- QUOTED PASSAGE -
○ ○ ○ ○

[✔️] April 9, 2024 Global Warming News | China history, Key understanding, How Capitalism Created the Climate Crisis, 2007 Laurie David and Sheryl Crow
Richard Pauli
Richard at CredoandScreed.com
Tue Apr 9 11:27:59 EDT 2024
/*April 9*//*, 2024*/
/[Commentary of history]/
*Ancient Chinese climate change whispers a warning to the world’s
green-energy leader*
With no second-chances left, we can’t repeat the mistakes of the past —
if we lose this history, we lose the future
By RAE HODGE, Staff Reporter
APRIL 8, 2024
To survey the vast body of Chinese archeological and cultural
antiquities is to forget every fragmented parchment record you’ve ever
seen tucked behind European museum glass. Shifting in territorial shape
and political contour, China’s 3,500 years of written history trails
behind it like a magnificent bridal train across the sweep of human
civilization in a marriage to the land which has outlasted the rise and
fall of Byzantine, Incan and Ottoman empires. Before the first Roman
levee was ever fortified against the Tiber River, a Chinese sage-king
had already so artfully tamed the ravaging waters of the Yangtze that he
became known as Yu the Engineer.

○ ○ ○ ○

- PROBLEMS AND TASKS -
**a.** Name every empire that the climate news page mentions.
**b.** Copy the records below word for word, leaving out the pictures.

- PROVIDED DATA -
○ ○ ○ ○

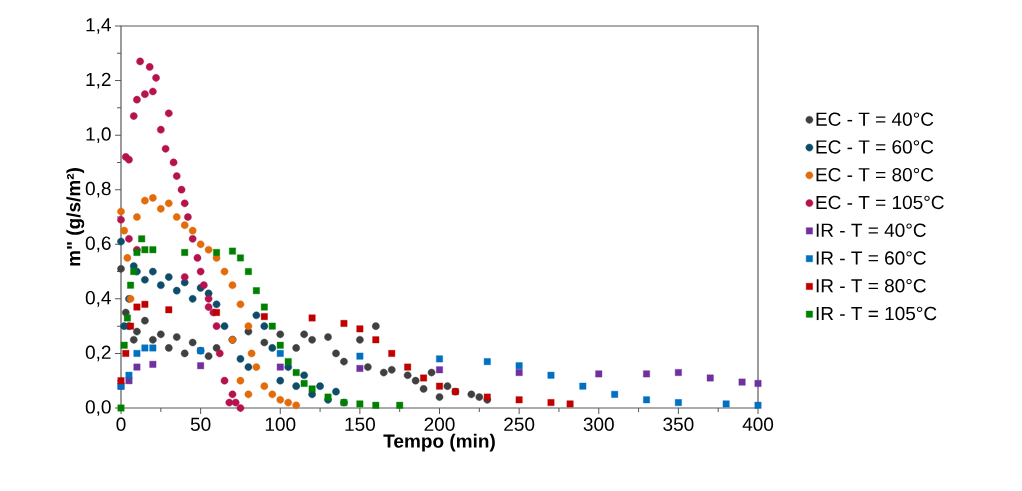  Describe the element at coordinates (280, 424) in the screenshot. I see `x-tick-label: 100` at that location.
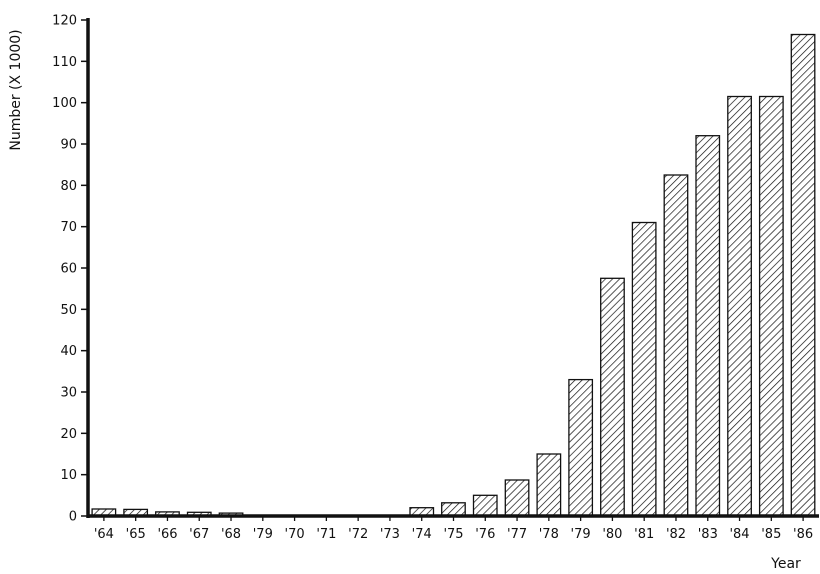  Describe the element at coordinates (68, 352) in the screenshot. I see `y-tick-label: 40` at that location.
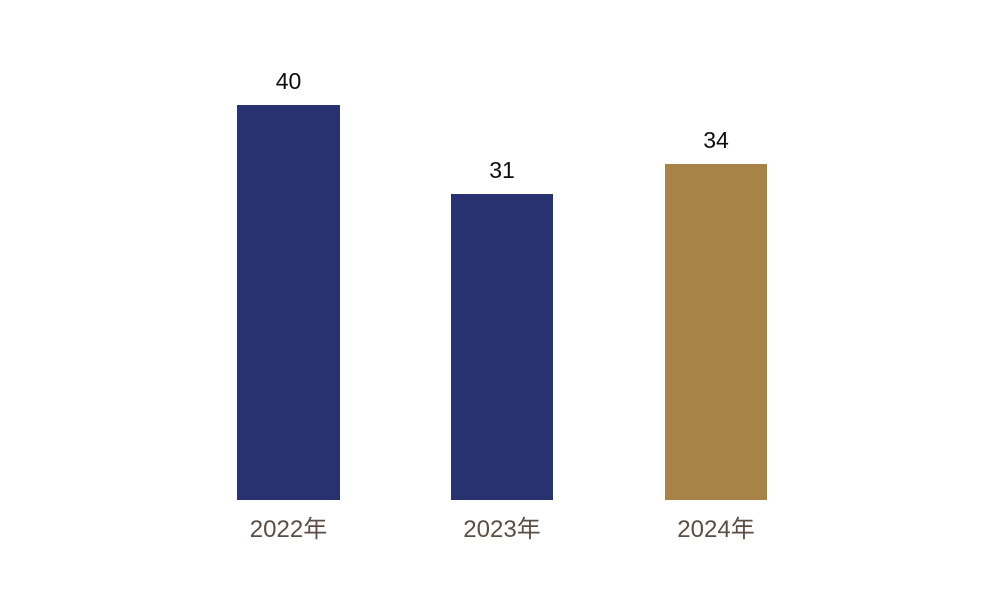  Describe the element at coordinates (502, 530) in the screenshot. I see `category-label: 2023年` at that location.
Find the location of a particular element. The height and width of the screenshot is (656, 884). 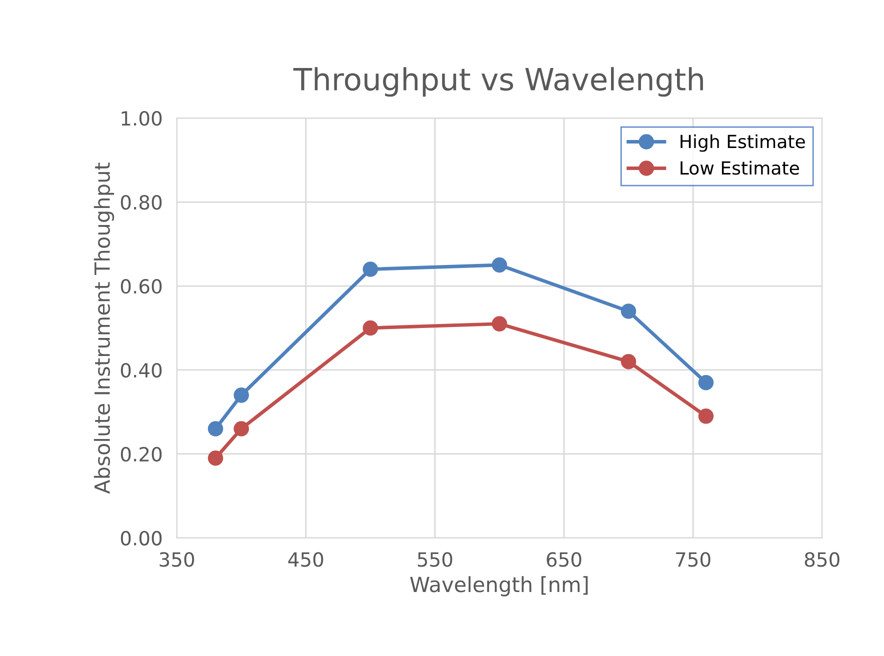

x-tick-label: 750 is located at coordinates (693, 560).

○ ○ ○ ○

- RESULTS BY TASK -
**a.** Byzantine, Incan, Ottoman

**b.**
  Describe the element at coordinates (280, 424) in the screenshot. I see `x-tick-label: 100` at that location.
  Describe the element at coordinates (68, 352) in the screenshot. I see `y-tick-label: 40` at that location.
  Describe the element at coordinates (502, 530) in the screenshot. I see `category-label: 2023年` at that location.
Find the location of a particular element. The height and width of the screenshot is (656, 884). 

x-tick-label: 750 is located at coordinates (693, 560).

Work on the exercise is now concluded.